Couple of suggestions:
-- For the first bar chart, because of the wide range of values, I'd
consider using a logged Y axis (usually just a matter of toggling
that one axis attribute). I'd also love to see the raw data included
as a table, or made available for folks to download as a URL.
If that data was available, the thing I'd *love* to see would be a
cross correlation between that time series and global spam volume
per day. I suspect the cross correlation might be quite high, albeit
potentially lagged by one or more days.
-- On the pie chart, I have a tough time with the color coding of the
pulled out micro slice from the main pie; mapping the color in the
legend to the colors in the pulled out pie is more than my
near-color-blind tired old eyes can do (and this problem will only
end up getting worse as the report gets downloaded and printed and
then re-xeroxed, etc.)
How about having the pull out as a column, with the legend for each
slice of the column adjacent to the column, or having a data table
along side the graphic?
And while we're talking about colors, some of the blues may be hard to
reproduce cleanly on some equipment (the chosen blue looks like a
near perfect "non-repro" blue :-)).
-- For the flux domain per 10,000, can we attempt to somewhow represent
the size of the underlying domain base as well as the rate? For example,
how about this:
-- make the width of each bar proportionate to the size of the total
size of each TLD, so that com would be wide, and cn would be wide
(both have lots of registered domains), while the tiny ccTLDs
would be skinny bars (vertical lines?)
We need some way to get the absolute "N" associated with each of
those bars in there, because w/o it, the last graph is horribly
misleading (dot gs is *not* where the problem is!)
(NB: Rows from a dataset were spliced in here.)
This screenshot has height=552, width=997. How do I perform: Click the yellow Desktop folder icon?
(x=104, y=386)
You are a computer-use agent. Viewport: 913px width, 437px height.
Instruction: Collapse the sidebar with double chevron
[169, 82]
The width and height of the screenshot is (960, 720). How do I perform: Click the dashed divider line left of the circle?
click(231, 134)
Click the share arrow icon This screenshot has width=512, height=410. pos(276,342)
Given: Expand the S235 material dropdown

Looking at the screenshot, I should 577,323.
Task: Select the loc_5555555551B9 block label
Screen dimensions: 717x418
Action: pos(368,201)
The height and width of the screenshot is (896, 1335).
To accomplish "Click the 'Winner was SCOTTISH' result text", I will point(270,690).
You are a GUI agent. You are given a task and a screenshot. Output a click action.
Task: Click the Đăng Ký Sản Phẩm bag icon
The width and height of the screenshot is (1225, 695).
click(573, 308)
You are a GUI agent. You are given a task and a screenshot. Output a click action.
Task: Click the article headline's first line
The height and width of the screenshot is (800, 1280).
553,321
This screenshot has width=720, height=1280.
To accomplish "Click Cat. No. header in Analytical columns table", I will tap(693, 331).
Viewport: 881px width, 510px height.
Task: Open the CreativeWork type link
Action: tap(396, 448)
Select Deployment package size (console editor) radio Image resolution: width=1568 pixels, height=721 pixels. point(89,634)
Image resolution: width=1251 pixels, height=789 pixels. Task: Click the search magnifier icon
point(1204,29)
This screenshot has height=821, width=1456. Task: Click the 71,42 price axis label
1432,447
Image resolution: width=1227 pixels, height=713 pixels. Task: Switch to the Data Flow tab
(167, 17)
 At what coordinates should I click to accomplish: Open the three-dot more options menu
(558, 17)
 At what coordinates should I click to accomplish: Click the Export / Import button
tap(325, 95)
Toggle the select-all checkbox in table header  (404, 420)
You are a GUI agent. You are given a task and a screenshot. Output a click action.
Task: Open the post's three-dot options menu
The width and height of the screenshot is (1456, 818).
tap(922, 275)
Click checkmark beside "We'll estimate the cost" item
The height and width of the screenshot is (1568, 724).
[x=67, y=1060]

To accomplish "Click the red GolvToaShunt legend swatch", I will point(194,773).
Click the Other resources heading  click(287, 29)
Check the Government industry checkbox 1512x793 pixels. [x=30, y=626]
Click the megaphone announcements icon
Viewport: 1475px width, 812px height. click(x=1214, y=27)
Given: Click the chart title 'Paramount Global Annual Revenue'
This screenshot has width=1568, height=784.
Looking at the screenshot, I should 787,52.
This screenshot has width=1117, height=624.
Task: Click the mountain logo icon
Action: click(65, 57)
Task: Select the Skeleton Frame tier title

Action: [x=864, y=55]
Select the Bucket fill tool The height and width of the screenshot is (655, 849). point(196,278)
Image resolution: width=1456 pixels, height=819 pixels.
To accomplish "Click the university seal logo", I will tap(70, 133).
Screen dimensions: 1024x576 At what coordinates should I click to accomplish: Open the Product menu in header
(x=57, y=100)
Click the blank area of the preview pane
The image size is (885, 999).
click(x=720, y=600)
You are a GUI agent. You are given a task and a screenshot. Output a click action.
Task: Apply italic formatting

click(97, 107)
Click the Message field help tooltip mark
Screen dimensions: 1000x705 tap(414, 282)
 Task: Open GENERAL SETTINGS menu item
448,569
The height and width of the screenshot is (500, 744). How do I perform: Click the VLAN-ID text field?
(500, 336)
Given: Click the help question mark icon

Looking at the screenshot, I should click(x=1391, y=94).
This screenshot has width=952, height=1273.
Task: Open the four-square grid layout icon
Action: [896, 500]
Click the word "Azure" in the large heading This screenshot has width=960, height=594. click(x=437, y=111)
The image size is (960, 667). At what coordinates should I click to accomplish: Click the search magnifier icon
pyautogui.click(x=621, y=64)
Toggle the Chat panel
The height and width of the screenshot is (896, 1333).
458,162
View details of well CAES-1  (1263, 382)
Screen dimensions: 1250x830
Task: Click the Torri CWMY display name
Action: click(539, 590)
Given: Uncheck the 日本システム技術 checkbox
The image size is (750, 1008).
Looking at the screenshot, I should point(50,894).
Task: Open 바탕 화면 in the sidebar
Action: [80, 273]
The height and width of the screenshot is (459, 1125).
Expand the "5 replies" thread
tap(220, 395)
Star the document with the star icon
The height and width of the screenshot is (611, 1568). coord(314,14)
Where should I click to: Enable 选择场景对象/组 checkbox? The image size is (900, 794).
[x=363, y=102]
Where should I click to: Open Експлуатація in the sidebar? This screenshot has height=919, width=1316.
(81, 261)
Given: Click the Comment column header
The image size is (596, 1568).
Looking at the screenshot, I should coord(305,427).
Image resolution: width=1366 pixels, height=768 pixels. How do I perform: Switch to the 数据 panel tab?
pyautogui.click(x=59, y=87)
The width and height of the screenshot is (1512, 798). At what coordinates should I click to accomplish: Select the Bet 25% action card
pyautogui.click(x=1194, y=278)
Because the debate about what is and isn't fast flux also is
ongoing, it would also be very helpful if the list of domains
or underlying data set used to build the chart could also be made
available (e.g., as a URL that researchers or other interested
parties could download).
#In line with the APWG report, perhaps I should also include the raw #
#registered domains/TLD in here as well?
Yes please!
Thank you for your work on this, and for contributing data from KS!